About
Pat Launer, Center Stage on KSDS JAZZ88
April 19, 2013
Passion can take many forms: spiritual, musical or sexual.
Nowhere is the fervor more steamy, erotic and surreal than in “References to Salvador Dali Make Me Hot,” José Rivera’s magical, sensual 2000 love story about a military wife in the Mojave Desert, awaiting the return of her soulmate, and in her dreams and fitful waking hours, trying to cope with his Middle East deployment and its effect on their marriage. Her dreamscape parallels human behavior and the natural world. She has philosophical conversations with the moon; her flirtatious cat runs off with an oversexed coyote; the pubescent neighbor lusts after her.
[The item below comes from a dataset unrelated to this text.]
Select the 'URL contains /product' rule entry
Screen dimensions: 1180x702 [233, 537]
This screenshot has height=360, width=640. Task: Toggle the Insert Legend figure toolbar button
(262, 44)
Rivera’s language is juicy and voluptuous, and the production at Moxie Theatre is very hot, indeed. Dana Harell , associate producer at the La Jolla Playhouse, teases the anguish, sensuality and poetry from a terrific cast, centered by the sizzle of Jacqueline Grace Lopez and Jorge Rodriguez, guaranteed to elevate your body temp.
Poetic language also courses through “Federal Jazz Project,” a world premiere at the San Diego Repertory Theatre, the collaborative brainchild of Culture Clash co-founder Richard Montoya and renowned trumpeter Gilbert Castellanos. It’s electrifying when their personal passions collide, when Montoya pours forth his image-laden poetic musings on San Diego’s jazz, military and Latino past, while Castellanos and his killer band provide riffs, wails and laments of their own.
As a play, though, the effort leaves a good deal to be desired; there’s a flimsy storyline that falls apart in the second act, caricatures rather than fully fleshed characters, and too many of Montoya’s campy characterizations. Joe Hernandez- Kolski gives an excellent performance as Kidd, a bright-eyed would-be impresario who gets caught up in the jazz underground and noir Latino underworld. Mark Pinter is fine in several roles, though Lawrence Welk really has no place here. The history is too didactic, the focus too far-flung. But oh, the passion of the music…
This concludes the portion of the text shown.